> [Task item A]:
In the post below about chest tightness, what three things does the writer say they are doing at the moment of writing?
> [Task item B]:
Write what comes next in the post below about chest tightness and asthma, picking up after its last sentence.

===== Source text =====

This morning I woke up from a terribly scary dream to realize that part of it was a bit real. In my dream, the building was on fire and it was hard to breath around the smoke. When I woke up, I could feel the tightness in my chest and realized that part did indeed feel real.
Over the past few months, since I have been back in Italy from my summer holiday to the States, I haven’t had many environmental allergies or asthma. Over the past two weeks however, I have felt a tightness in my chest from a cough and the quick change to cool weather. This was a feeling I hadn’t experienced in a while, and took me by surprise. Feeling this way is uncomfortable for someone who doesn’t have allergies or asthma, but for someone who does, it accentuates that feeling that much more.
Right now as I sit here typing, drinking hot tea in a cool apartment, I feel the tightness and I find it a bit frightening. I am telling you this because it is important as a parent that you understand how vital you are to them. Parents are the best comfort your children have when they feel this way. I am sure it is even scarier for them because they don’t know how to express the way they are feeling. At least as an adult, I know the things I can do to try to help myself. For parents who share this blog with their children, it is important that your children know that they are not the only ones who feel this way. It is a scary and frustrating feeling, and although you may not understand how they feel, you can understand that they are scared and need you.

===== Information =====

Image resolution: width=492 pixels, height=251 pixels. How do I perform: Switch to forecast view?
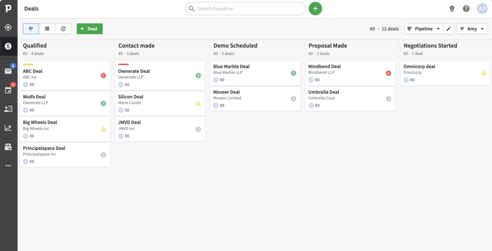pyautogui.click(x=63, y=29)
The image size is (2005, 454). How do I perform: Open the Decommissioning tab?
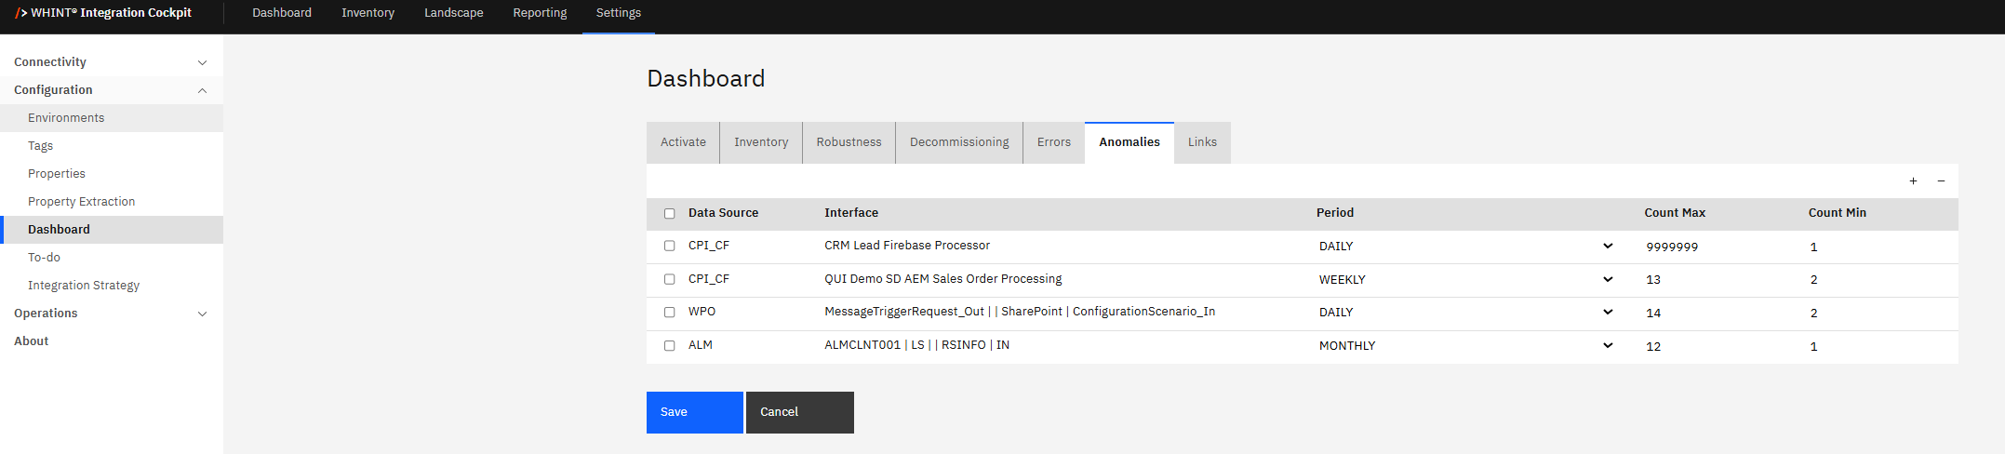click(x=958, y=142)
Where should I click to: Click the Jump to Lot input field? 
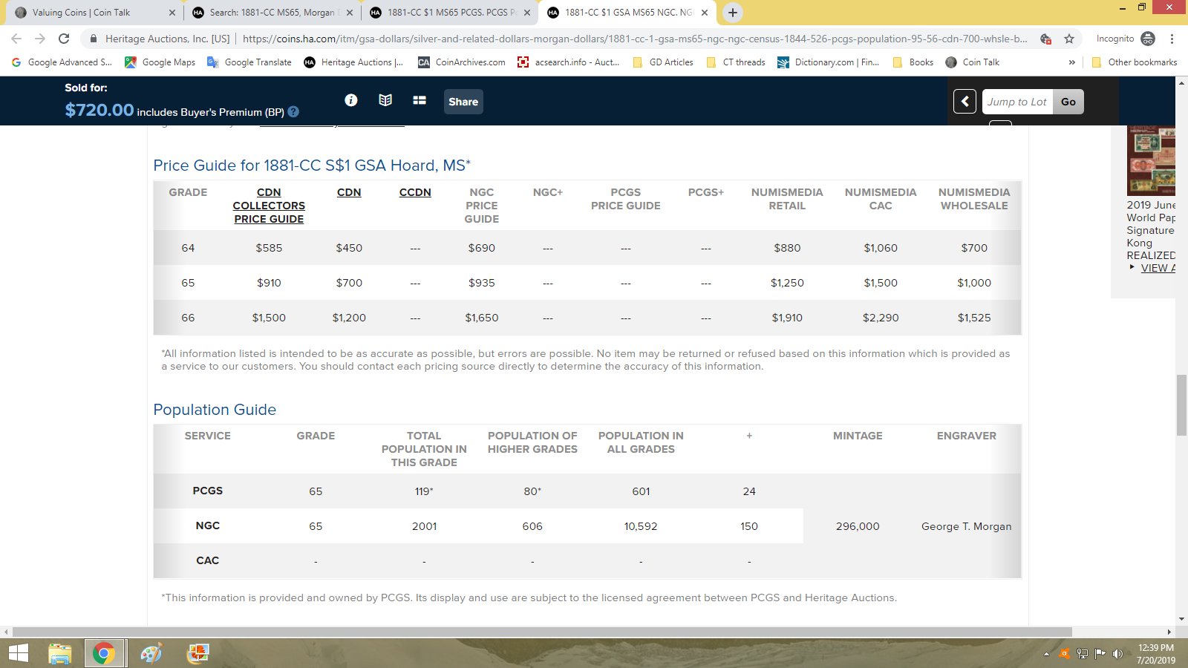(1016, 102)
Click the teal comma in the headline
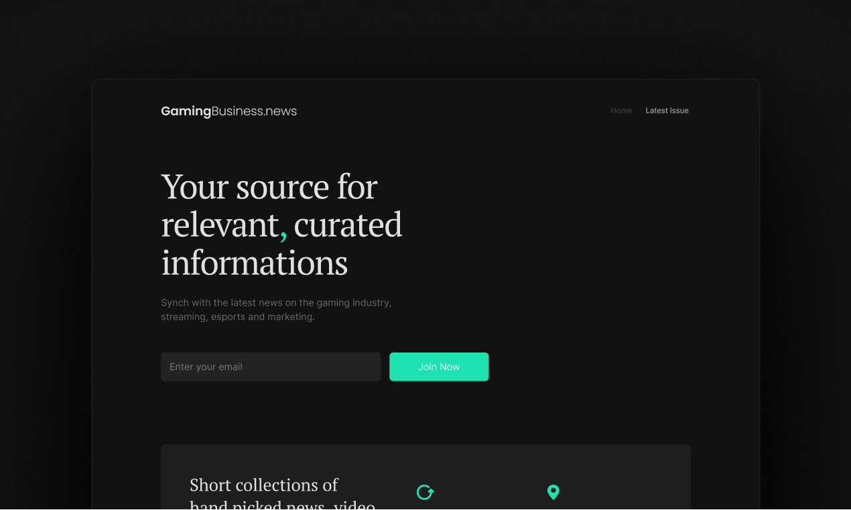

=====

> [Task answer A]:
Sitting, typing, and drinking hot tea.

> [Task answer B]:
I don’t often worry or feel concerned about my allergies or asthma, but whenever I feel like this, that worry does exist. To help myself worry less, these are the strategies I use:
1.) I take deep breaths and tell myself to relax and stay calm (if I cry or escalate in any way, I will only feel worse and have an even more difficult time).
2.) If necessary, I take my rescue inhaler (I use ProAir).
3.) I keep track of my breathing by measuring with my Peak Flow Meter to see how off my breathing really is or if I am more nervous when my breathing may actually be in a safe range.
4.) I drink hot tea and run a hot shower to breath in the steam.
5.) I find something to do, read, or watch that will relax me so I am not solely focused on the tightness.
I have had a few instances where my rescue inhaler did not help as much as it should, and I had to go to the hospital. Fortunately, that has been very few instances (and usually when I have been sick, extremely stressed out, or around pets). If your child’s tightness is that severe, a hospital is certainly the most important place to be!
Of course, with these experiences, it always tends to be situational…
Checking in with your child and making sure they know that you are there is extremely important. Teaching them also what to do is a skill they will need to take with them as they grow up and live on their own someday (like me).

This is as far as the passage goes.